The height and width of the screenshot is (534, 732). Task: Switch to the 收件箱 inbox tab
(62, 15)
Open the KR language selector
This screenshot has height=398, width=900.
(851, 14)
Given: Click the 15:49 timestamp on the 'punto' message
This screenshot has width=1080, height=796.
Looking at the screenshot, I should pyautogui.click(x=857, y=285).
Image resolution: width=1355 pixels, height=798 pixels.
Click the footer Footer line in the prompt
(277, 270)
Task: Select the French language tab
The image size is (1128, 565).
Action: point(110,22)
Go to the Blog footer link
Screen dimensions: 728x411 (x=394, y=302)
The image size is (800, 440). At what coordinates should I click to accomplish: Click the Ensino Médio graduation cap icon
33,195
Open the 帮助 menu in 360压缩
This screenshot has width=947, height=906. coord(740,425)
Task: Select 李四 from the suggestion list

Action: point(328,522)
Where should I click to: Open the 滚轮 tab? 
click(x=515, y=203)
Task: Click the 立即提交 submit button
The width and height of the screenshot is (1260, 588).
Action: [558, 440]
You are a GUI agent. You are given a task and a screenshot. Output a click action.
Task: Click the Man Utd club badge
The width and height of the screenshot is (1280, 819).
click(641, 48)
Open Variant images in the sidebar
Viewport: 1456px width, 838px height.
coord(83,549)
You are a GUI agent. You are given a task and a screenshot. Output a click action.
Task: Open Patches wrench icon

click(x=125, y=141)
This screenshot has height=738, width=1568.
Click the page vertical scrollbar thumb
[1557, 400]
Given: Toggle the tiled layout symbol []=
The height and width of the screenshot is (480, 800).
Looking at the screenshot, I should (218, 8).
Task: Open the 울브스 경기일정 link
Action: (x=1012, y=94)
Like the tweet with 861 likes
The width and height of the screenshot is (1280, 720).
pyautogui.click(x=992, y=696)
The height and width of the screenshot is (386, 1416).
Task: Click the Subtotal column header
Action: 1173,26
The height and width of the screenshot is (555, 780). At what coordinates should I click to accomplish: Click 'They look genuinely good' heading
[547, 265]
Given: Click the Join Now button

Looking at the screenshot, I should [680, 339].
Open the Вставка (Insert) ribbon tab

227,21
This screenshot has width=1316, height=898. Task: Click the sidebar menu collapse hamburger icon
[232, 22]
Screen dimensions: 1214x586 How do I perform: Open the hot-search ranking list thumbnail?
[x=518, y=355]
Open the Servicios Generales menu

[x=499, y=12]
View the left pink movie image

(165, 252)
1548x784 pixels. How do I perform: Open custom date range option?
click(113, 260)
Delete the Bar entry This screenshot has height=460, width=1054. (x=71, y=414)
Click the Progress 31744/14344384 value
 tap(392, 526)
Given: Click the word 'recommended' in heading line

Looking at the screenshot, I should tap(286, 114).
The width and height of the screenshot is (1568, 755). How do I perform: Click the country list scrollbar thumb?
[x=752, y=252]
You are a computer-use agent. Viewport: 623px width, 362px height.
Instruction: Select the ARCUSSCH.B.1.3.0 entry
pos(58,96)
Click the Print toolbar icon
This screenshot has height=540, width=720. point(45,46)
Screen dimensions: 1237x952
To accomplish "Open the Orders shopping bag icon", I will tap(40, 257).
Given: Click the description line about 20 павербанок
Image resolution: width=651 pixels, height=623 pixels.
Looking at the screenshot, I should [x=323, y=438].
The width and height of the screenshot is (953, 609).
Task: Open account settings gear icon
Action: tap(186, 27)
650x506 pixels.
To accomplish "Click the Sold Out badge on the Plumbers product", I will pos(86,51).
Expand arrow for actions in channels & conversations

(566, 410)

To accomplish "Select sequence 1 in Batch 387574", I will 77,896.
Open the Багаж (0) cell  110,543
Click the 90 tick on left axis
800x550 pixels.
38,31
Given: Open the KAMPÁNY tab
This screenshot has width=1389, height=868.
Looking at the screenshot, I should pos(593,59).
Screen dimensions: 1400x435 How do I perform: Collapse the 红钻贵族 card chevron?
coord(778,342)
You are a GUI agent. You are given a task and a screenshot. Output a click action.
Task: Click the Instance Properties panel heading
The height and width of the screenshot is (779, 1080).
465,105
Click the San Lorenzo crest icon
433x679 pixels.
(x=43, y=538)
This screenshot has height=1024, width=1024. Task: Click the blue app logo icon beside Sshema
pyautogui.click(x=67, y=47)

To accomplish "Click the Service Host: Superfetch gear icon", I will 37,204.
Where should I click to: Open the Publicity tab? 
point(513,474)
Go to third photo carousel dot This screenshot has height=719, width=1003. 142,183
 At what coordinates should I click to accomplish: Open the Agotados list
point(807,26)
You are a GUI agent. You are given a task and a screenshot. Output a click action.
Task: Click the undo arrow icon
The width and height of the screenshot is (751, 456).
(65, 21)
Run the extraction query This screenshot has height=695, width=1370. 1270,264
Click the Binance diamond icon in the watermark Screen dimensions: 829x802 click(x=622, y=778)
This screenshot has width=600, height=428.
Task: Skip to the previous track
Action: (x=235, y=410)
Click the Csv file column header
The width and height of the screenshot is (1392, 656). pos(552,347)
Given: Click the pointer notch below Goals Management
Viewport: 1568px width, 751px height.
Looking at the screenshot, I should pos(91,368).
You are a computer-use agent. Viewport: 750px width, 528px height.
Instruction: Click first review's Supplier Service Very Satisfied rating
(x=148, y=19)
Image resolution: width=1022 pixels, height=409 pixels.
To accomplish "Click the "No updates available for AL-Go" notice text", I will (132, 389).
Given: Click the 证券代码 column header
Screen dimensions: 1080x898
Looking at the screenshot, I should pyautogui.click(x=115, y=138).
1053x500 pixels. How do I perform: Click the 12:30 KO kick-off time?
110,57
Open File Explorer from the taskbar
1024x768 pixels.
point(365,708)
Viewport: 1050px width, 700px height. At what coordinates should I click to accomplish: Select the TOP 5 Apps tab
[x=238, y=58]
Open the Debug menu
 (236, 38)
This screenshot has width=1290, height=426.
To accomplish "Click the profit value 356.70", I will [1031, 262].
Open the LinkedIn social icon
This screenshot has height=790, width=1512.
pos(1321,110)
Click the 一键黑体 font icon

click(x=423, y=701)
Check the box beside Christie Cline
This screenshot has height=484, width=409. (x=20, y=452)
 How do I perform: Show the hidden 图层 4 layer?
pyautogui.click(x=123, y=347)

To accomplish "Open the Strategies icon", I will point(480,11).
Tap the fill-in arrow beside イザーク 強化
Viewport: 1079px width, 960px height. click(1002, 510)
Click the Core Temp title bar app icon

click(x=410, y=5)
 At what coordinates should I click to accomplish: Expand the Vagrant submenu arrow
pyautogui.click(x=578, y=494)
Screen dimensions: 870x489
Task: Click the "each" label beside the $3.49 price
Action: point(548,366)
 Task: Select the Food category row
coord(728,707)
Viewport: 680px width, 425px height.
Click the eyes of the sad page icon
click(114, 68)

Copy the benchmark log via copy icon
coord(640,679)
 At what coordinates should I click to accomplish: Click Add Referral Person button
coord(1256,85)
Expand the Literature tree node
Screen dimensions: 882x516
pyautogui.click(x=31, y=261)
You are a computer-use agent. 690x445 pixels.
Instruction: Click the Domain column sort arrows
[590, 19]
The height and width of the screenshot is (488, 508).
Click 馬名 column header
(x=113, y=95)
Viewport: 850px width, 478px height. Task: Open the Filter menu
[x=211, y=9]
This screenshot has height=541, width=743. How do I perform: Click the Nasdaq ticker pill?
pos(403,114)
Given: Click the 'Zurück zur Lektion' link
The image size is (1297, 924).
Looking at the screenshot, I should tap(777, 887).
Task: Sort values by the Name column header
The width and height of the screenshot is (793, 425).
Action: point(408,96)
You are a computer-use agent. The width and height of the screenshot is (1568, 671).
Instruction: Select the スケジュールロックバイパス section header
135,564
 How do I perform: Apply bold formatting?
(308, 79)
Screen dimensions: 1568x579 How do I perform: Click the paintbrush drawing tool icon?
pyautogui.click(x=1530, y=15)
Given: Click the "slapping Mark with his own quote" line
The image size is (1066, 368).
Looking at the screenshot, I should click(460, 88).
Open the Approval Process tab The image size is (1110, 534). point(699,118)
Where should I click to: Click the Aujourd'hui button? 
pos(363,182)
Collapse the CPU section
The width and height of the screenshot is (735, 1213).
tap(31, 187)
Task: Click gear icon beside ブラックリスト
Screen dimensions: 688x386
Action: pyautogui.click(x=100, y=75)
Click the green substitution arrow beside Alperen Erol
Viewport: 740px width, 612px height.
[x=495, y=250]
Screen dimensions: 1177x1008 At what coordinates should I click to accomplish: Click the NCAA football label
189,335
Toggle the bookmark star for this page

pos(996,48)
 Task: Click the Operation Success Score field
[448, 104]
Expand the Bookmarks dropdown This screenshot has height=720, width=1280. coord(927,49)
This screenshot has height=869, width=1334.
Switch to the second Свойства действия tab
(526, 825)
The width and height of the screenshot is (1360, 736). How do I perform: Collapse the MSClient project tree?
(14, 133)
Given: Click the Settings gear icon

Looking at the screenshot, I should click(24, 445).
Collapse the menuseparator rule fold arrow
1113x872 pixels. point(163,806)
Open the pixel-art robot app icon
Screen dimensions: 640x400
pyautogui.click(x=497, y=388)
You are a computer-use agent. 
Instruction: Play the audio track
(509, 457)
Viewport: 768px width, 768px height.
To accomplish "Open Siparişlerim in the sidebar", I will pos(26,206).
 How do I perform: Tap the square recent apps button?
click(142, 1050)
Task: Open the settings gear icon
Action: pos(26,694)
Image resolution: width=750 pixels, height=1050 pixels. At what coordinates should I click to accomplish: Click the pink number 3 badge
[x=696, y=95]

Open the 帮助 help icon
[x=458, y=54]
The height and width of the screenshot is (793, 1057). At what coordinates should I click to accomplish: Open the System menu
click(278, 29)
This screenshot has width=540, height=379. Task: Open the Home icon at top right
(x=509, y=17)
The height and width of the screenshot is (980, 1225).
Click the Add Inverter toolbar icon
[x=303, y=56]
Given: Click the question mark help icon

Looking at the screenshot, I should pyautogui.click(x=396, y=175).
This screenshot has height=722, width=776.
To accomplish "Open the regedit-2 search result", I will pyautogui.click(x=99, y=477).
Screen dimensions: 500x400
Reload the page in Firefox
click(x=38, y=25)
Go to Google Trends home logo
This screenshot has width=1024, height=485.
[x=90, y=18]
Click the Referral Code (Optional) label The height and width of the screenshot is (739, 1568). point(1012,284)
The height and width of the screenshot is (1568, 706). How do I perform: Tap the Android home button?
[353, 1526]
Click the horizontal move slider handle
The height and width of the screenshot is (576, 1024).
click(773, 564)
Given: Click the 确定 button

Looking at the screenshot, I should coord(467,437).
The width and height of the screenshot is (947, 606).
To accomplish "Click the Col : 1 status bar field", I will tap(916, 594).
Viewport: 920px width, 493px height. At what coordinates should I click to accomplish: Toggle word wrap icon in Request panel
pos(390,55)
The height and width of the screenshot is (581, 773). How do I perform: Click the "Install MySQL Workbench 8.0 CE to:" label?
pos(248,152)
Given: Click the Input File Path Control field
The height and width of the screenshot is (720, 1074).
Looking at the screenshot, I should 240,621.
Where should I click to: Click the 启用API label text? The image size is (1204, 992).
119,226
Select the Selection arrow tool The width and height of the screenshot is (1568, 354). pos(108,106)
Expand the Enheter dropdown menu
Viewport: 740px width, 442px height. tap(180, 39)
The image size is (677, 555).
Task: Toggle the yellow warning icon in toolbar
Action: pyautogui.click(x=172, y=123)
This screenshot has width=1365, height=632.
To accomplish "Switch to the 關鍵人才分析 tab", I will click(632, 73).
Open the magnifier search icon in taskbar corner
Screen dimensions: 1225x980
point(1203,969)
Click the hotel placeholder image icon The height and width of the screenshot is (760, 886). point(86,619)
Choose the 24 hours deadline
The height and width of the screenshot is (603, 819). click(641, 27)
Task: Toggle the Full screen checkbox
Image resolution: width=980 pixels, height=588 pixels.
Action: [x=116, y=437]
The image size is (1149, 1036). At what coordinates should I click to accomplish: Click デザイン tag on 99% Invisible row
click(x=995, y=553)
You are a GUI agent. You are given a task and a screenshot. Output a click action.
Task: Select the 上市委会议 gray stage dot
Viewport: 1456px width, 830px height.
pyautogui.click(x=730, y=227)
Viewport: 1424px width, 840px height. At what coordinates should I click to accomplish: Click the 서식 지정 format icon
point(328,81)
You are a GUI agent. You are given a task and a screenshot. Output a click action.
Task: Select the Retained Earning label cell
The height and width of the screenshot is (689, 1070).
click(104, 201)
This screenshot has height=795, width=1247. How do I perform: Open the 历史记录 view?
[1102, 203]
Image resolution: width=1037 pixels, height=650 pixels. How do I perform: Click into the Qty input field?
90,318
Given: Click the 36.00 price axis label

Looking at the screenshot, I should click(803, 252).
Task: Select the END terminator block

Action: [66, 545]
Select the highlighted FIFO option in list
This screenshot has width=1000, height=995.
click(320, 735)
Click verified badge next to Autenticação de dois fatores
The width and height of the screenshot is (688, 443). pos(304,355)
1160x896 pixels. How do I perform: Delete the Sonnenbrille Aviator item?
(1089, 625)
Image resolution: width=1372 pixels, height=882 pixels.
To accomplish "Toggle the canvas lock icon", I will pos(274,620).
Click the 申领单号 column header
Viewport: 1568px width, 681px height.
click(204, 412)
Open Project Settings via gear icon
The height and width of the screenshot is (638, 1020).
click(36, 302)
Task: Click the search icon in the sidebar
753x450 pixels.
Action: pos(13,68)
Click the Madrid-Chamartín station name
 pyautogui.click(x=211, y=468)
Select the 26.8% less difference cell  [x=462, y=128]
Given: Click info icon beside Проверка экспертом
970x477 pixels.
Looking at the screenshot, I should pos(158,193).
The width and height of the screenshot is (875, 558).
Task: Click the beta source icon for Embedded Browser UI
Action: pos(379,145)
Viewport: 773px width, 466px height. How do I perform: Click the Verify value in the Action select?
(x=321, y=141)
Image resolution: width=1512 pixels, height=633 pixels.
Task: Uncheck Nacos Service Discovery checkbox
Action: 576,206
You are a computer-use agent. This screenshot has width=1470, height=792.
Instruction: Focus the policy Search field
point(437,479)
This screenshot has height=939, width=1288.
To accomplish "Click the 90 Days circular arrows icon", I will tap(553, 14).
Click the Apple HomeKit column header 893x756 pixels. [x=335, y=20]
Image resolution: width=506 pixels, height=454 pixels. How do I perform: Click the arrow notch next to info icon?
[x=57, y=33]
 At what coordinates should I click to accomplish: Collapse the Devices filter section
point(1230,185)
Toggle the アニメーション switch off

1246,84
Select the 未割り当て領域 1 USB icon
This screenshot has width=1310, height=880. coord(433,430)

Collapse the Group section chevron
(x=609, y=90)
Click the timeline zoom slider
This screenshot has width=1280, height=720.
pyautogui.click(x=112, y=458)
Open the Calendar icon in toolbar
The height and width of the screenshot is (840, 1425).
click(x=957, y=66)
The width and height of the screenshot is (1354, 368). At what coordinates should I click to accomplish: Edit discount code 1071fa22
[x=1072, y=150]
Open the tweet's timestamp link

⁂

▶ [What to do] Your answer should be the lines of the records that hold the string "computer".

▶ [Result below]
You are a computer-use agent. Viewport: 623px width, 362px height.
You are a computer-use agent. Viewport: 750px width, 528px height.
You are a computer-use agent. 690x445 pixels.
You are a computer-use agent. The width and height of the screenshot is (1568, 671).
You are a computer-use agent. 
You are a computer-use agent. This screenshot has width=1470, height=792.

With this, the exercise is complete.